To justify our interest in cycles, we then attempted to check whether the conclusion of Riols et al. (2013), that chaotic dynamo action at Re = 70 results from their global bifurcations, extends to larger Re. The simplest signature of this effect is in the form of fractal-like sets of initial perturbations for which the dynamics is long-lived. To check this, we performed several series of DNS spanning a range of Rm and initial conditions, each of them generated from a unique noise realization (using the same procedure as in Sect. 3.1) and varying the perturbation amplitude A. We constructed maps of the dynamical lifetimes for each run as a function of Rm and A, for Re = (70,85,100,150,200,550).

Figure 2 shows that the boundary separating the regions in phase space where the dynamics is long-lived from those where perturbations decay rapidly has the same qualitative fractal-like structure for all Re.
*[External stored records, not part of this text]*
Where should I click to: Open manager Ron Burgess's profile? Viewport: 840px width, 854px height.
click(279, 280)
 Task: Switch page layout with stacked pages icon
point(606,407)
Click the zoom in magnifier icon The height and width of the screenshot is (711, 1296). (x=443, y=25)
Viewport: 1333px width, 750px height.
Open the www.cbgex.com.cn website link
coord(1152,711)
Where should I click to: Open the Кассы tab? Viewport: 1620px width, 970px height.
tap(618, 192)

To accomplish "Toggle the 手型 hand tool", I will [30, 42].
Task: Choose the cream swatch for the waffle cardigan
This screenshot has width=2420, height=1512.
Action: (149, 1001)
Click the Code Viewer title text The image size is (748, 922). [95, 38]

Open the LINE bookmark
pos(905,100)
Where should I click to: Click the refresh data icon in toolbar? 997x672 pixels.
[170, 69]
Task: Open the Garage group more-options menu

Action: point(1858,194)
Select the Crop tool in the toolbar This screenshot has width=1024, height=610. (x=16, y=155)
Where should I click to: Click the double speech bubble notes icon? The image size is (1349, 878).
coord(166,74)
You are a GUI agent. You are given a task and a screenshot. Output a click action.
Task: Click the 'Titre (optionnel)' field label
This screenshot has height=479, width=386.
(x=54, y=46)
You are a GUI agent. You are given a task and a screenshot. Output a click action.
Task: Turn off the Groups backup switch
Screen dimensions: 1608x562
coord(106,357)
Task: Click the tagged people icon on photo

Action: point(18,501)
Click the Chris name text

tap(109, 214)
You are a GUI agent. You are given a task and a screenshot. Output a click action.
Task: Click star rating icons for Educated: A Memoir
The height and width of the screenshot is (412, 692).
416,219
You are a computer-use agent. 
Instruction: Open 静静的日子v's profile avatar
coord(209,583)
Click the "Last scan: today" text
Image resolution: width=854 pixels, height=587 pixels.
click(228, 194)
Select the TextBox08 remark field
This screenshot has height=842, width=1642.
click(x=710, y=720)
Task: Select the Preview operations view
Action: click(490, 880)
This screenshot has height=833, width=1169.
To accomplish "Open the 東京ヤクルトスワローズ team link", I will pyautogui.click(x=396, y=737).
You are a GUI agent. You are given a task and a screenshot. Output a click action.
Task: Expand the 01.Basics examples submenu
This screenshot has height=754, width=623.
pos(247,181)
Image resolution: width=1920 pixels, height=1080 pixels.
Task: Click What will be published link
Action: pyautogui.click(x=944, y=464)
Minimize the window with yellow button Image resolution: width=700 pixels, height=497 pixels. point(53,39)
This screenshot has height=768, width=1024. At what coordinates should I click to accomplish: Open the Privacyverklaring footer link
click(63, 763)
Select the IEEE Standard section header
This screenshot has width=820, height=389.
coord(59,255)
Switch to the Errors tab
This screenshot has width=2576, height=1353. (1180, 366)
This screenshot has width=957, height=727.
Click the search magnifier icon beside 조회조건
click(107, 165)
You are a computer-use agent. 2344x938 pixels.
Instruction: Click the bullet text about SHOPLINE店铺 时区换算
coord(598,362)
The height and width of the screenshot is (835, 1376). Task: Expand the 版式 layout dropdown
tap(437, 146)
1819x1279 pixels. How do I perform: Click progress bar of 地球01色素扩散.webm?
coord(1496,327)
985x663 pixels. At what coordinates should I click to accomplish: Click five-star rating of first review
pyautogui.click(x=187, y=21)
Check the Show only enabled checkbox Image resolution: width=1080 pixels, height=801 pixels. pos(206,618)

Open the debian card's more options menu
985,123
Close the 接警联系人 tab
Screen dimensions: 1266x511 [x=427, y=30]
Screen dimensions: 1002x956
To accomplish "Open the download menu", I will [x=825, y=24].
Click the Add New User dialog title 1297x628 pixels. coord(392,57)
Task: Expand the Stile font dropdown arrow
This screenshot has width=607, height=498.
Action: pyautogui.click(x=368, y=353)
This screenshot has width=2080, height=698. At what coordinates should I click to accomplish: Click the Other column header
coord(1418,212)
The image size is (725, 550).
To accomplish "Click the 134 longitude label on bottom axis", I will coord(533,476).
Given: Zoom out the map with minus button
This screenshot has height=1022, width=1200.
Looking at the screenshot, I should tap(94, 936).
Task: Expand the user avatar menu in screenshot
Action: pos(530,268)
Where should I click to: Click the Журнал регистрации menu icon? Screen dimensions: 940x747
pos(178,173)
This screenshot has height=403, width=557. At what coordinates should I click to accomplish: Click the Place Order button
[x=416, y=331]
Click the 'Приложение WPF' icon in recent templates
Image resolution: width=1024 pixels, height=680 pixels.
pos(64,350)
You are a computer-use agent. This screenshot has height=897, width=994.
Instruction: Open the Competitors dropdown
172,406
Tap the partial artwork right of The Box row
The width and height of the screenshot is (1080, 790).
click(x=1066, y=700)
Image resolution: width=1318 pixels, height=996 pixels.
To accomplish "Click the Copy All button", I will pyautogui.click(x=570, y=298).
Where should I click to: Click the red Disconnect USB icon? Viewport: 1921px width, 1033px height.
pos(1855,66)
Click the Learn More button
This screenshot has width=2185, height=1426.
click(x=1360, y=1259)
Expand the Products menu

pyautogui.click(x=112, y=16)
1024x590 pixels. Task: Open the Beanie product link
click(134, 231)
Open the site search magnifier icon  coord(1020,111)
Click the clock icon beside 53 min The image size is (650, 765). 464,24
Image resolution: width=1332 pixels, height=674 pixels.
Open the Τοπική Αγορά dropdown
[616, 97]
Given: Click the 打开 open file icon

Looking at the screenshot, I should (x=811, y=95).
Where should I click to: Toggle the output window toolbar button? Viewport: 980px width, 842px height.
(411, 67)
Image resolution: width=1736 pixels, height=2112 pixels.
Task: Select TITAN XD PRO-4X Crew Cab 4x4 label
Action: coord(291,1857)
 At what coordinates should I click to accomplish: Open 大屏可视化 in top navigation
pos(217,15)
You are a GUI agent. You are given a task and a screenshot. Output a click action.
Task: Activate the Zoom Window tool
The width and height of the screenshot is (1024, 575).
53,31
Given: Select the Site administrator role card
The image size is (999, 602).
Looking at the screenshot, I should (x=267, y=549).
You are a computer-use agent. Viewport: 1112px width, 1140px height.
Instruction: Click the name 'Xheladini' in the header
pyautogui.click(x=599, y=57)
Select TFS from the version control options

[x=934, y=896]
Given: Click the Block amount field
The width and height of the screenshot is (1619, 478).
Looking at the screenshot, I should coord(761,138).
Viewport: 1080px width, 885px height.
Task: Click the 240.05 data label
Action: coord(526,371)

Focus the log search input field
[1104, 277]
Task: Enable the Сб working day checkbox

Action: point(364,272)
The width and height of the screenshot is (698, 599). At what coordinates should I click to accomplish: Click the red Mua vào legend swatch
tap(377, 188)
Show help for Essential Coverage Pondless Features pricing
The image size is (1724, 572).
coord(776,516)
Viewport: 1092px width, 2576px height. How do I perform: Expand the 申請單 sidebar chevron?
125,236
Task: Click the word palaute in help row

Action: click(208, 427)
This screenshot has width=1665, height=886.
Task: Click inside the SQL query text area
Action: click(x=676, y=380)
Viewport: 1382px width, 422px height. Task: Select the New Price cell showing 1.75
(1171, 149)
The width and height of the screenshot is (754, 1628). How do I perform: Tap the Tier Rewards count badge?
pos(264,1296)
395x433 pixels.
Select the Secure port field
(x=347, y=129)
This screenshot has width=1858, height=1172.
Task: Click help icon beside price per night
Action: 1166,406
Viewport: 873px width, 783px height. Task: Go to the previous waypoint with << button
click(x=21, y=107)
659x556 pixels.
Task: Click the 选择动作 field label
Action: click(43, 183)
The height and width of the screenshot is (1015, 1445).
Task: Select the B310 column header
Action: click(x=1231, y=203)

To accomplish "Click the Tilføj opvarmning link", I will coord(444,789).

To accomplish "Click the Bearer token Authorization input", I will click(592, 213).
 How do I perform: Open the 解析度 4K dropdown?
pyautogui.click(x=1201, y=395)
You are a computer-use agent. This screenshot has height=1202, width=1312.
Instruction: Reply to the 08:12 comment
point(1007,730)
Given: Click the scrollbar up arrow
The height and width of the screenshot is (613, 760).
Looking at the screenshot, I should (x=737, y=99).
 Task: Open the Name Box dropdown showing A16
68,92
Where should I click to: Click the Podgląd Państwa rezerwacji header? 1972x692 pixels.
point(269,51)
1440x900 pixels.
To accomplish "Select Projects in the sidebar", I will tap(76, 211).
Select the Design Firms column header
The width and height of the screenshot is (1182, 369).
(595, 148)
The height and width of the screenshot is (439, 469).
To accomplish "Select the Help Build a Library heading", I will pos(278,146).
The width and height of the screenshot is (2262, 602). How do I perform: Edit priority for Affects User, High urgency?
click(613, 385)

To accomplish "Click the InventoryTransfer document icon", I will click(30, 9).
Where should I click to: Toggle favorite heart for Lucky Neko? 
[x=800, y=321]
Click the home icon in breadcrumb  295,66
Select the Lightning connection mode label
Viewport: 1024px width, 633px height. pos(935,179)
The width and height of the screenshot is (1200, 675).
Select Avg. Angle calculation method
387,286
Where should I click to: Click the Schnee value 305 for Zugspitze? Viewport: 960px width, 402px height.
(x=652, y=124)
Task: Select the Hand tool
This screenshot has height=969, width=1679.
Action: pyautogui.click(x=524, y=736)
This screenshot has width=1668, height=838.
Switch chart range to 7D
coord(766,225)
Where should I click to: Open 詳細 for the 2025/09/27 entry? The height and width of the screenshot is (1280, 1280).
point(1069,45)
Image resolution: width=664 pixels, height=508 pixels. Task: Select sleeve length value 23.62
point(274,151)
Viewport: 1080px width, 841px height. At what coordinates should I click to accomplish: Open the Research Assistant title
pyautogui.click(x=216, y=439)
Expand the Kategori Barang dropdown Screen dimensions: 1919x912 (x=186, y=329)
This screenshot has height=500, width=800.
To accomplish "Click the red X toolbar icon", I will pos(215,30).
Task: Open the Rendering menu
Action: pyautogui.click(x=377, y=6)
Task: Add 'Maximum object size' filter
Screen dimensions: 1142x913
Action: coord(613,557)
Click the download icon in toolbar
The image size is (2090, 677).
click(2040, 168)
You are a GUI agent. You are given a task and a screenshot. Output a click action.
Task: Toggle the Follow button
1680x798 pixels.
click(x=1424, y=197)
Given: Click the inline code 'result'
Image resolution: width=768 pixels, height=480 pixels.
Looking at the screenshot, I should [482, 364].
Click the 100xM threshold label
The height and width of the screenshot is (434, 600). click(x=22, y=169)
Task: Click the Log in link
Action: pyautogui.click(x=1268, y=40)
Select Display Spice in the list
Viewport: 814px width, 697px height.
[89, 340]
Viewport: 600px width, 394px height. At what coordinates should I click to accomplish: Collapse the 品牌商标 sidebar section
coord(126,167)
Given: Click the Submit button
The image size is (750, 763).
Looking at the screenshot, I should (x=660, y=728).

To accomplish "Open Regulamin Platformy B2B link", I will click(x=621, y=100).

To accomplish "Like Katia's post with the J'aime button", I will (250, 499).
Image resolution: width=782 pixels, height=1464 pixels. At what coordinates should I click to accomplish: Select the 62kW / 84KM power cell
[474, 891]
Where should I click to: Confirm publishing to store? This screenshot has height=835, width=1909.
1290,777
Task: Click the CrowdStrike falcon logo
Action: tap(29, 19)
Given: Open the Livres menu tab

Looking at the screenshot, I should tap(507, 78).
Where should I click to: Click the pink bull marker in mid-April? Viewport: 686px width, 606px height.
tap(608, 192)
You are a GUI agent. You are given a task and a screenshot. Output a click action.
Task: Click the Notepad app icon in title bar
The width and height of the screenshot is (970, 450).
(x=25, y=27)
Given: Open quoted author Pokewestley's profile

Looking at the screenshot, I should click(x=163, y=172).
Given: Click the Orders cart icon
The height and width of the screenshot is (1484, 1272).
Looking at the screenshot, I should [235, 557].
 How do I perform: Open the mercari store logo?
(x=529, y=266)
Long-lived simulations are characterized by recurrent dynamics reminiscent of nonlinear cycles, suggesting that the excitation of the MRI dynamo is indeed tied to that of cycles.

At the largest Re considered though, the fractal-like features appear to be smoothed out, and the correspondence between recurrent dynamics and chaotic flows less pronounced. We also note that at Re = 550, the transition border seems to be at higher Rm than at Re = 70, in line with the results of Fromang et al. (2007) and the results ofSect. 3.1.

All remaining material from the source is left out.